Unfortunately I think it's usually a lose-lose scenario trying to get rid of snails in a hurrty. Unless your tank is completely overrun with them I'd just pick them out as you see them.. that's what I'm doing in my plant QT tank, and in a smaller tank it's probably the best method of control anyways.


----------



## moonsand0wls (Jul 7, 2012)

Yeah, i'm going to try that. I've removed the plant and I put a lettuce leaf in and am going to take it out in a few hours and hopefully the adults are on it.. there isn't much, I've only seen one snail, but I know they are very well blended etc. Such a hassle! I will probably be removing gravel from both my axolotl tanks and my betta one (that has the snails) and replacing it with the silica sand.. so hopefully the problem goes with it too!


----------



## babystarz (Aug 3, 2012)

moonsand0wls said:


> Are they harmful or anything? I've never had the problem before but I really don't like it. What do they feed on?


No they're not harmful at all, they just feed on rotting food and algae. So they're actually pretty helpful as long as their population doesn't get out of control (make sure to not overfeed your fish).


----------



## moonsand0wls (Jul 7, 2012)

babystarz said:


> No they're not harmful at all, they just feed on rotting food and algae. So they're actually pretty helpful as long as their population doesn't get out of control (make sure to not overfeed your fish).


Yup nope I only feed him a little nightly  They can be pretty unsightly if they over take the tank!! I sure hope there isn't egg sacs, as I've had the lettuce leaf out for a few hours, and so far I can't see ANY snails on it! o_o fingers crossed there's only one for two :lol:


----------



## Pilot00 (Jul 24, 2012)

Can i ask the dimensions of the tank and what other fish you have in there?


----------



## moonsand0wls (Jul 7, 2012)

Just my Betta. I'm not sure the measurements as I don't have a measure on me, but it's 50L.


----------



## Laki (Aug 24, 2011)

It might take some time. They might wait until it's dark to invade the lettuce trap.


----------



## Pilot00 (Jul 24, 2012)

Laki said:


> It might take some time. They might wait until it's dark to invade the lettuce trap.

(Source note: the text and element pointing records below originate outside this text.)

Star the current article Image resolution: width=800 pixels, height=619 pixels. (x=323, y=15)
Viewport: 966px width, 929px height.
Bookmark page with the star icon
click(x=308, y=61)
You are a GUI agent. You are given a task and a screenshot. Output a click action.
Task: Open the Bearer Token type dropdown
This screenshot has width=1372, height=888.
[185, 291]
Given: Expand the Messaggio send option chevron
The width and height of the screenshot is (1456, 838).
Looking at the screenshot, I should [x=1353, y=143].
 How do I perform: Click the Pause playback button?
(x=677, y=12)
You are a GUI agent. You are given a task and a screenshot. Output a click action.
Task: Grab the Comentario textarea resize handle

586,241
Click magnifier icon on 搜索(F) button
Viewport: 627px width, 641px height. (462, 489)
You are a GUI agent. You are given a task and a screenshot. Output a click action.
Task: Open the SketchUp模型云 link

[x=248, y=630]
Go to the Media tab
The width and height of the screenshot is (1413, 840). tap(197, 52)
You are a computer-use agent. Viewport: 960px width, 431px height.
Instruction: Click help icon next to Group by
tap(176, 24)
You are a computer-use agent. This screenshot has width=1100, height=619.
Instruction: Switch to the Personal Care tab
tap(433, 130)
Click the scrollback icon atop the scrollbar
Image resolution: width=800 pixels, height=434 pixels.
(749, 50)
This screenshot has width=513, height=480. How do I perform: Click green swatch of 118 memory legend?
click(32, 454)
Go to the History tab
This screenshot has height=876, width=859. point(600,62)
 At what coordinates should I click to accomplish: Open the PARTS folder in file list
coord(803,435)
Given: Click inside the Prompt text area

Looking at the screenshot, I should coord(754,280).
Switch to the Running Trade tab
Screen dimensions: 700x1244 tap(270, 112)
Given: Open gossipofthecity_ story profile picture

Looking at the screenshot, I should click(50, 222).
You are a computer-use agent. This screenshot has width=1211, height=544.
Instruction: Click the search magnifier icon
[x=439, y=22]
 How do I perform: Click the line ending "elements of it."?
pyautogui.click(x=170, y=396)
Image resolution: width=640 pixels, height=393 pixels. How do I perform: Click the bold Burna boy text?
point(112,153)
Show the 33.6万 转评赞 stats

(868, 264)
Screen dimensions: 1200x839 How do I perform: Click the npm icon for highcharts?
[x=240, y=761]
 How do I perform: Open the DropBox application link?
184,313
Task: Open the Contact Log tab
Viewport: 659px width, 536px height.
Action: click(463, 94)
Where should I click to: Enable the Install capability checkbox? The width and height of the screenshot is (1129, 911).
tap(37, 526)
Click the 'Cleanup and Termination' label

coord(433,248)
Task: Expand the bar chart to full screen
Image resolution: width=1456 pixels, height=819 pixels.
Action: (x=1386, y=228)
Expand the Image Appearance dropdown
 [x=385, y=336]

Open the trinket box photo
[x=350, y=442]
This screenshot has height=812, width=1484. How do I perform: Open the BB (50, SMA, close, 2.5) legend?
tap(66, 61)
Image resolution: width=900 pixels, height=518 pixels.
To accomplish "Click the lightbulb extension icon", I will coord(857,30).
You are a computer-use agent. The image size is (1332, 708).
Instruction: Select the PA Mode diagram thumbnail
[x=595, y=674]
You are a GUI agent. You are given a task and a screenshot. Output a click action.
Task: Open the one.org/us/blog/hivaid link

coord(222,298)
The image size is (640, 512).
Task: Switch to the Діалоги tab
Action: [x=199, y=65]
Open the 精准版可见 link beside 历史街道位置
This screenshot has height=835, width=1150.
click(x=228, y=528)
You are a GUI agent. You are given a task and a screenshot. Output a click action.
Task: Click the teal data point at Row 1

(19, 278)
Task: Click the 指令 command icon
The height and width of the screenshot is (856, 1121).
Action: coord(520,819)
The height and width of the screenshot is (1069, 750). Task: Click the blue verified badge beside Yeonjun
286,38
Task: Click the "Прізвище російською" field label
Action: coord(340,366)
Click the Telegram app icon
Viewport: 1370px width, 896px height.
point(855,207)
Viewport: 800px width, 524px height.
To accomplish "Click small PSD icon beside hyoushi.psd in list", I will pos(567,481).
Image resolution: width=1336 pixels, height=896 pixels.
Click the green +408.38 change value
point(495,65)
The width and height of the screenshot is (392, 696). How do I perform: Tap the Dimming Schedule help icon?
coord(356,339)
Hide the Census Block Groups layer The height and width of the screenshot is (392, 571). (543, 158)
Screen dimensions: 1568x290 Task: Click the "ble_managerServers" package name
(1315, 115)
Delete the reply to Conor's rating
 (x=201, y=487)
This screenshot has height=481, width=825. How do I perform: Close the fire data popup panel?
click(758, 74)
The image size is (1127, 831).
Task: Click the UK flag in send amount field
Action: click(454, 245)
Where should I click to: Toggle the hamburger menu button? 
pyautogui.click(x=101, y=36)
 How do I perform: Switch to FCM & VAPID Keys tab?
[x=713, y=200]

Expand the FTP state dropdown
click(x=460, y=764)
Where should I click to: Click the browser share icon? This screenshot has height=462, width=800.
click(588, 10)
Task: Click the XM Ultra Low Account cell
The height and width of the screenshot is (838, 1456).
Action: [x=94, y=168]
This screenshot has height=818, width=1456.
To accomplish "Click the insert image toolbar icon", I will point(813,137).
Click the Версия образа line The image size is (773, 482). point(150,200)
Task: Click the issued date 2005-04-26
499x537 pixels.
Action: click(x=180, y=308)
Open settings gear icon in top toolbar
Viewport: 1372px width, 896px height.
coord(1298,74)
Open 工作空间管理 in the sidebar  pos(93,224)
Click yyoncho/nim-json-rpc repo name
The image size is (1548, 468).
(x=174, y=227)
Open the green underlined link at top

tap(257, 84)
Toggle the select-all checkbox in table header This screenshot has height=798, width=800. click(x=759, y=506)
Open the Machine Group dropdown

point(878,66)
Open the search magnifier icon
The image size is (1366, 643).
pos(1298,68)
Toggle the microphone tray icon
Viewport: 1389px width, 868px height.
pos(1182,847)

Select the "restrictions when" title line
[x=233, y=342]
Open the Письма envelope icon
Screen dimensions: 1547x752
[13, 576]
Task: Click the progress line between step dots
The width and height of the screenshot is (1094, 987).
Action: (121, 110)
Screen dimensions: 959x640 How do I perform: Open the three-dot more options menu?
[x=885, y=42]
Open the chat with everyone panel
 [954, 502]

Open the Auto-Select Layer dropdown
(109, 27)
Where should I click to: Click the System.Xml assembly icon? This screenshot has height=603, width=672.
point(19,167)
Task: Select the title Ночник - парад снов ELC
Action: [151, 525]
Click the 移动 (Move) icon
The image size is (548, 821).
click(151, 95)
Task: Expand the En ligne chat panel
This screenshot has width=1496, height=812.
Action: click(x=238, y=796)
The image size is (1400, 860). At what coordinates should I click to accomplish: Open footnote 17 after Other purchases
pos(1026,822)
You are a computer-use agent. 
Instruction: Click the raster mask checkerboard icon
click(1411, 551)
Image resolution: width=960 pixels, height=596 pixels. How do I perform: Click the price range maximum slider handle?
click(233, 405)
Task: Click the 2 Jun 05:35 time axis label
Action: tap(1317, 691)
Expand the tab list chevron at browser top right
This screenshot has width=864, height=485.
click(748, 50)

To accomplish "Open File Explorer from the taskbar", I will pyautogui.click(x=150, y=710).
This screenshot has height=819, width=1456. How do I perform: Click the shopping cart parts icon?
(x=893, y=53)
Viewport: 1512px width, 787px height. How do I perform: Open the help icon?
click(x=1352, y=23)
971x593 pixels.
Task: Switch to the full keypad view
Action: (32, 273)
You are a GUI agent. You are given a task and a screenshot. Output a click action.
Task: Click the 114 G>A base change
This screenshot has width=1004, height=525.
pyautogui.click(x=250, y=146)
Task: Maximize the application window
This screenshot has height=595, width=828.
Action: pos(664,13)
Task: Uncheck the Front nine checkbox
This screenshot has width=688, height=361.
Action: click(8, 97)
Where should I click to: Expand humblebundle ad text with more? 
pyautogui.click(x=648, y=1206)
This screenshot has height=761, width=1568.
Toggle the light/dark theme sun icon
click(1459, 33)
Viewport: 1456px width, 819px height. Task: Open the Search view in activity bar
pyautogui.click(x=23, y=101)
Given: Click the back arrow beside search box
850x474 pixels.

Problem with that is that this wont harm the eggs. And its the eggs that are the big problem.


----------



## toad (Jul 17, 2012)

What's wrong with them, really?

I got a snail from Petco - a pond snail, called Mr. Snail, that they didn't want to give me, but I insisted. I have to rename her, because she had a million babies :-D I like them, I think they're cute lol.


----------



## ZergyMonster (Feb 20, 2012)

I am actually in the process of eliminating all my ramshorn snails. I purchased some pond snails because they are much more appealing and do a better job. So I have been looking in my tank everyday and looking for stray ramshorns and with a pinch I kill them. Squishing them is the most human way of getting rid of them, it is a quick and spontaneous death versus being left out to shrivel or being flushed or suffocated.


----------



## moonsand0wls (Jul 7, 2012)

toad said:


> What's wrong with them, really?
> 
> I got a snail from Petco - a pond snail, called Mr. Snail, that they didn't want to give me, but I insisted. I have to rename her, because she had a million babies :-D I like them, I think they're cute lol.


They're unsightly for my tank, they would be okay if there was just one or two, bvut if the eggs hatch I don't want my tank over run  They'd be okay if they were wanted.


----------



## Laki (Aug 24, 2011)

Oh my god. My dormant assassin snails hunted down and killed a pond snail in less than 10 minutes. Since I have such a problem with algae, I decided to put the duckweed in the assassins floating cup and add a pond snail to clean them (this way saving my tank from snails which I have but have never kept them in my tank because my assassins never ate them)

So, I'll add another pond today and if that one too is killed then I'll add my pond snails to the tank and release the assassins and they can do what they like. I'll just keep my nerites safe on one side of the divider.


----------



## Freyja (Jun 22, 2012)

I agree as to their usefulness. I have two trumpet snails that came as hitchhikers in plants and like them. They are fun to watch burrowing in my gravel. Im looking out for my LFS to bring in their shipment of tiger nerite which are drool-worthy.


----------



## jess12 (Sep 28, 2012)

I got 3 Pakistani loaches for my 160l and they have eaten pretty much every snail


----------



## Laki (Aug 24, 2011)

lol Freyja.. My nerites are so slow and dumb. I love them though. They're neat to watch.. Well, look at and then see where they are in an hour lol


----------



## moonsand0wls (Jul 7, 2012)

They would be great if they were wanted lol


----------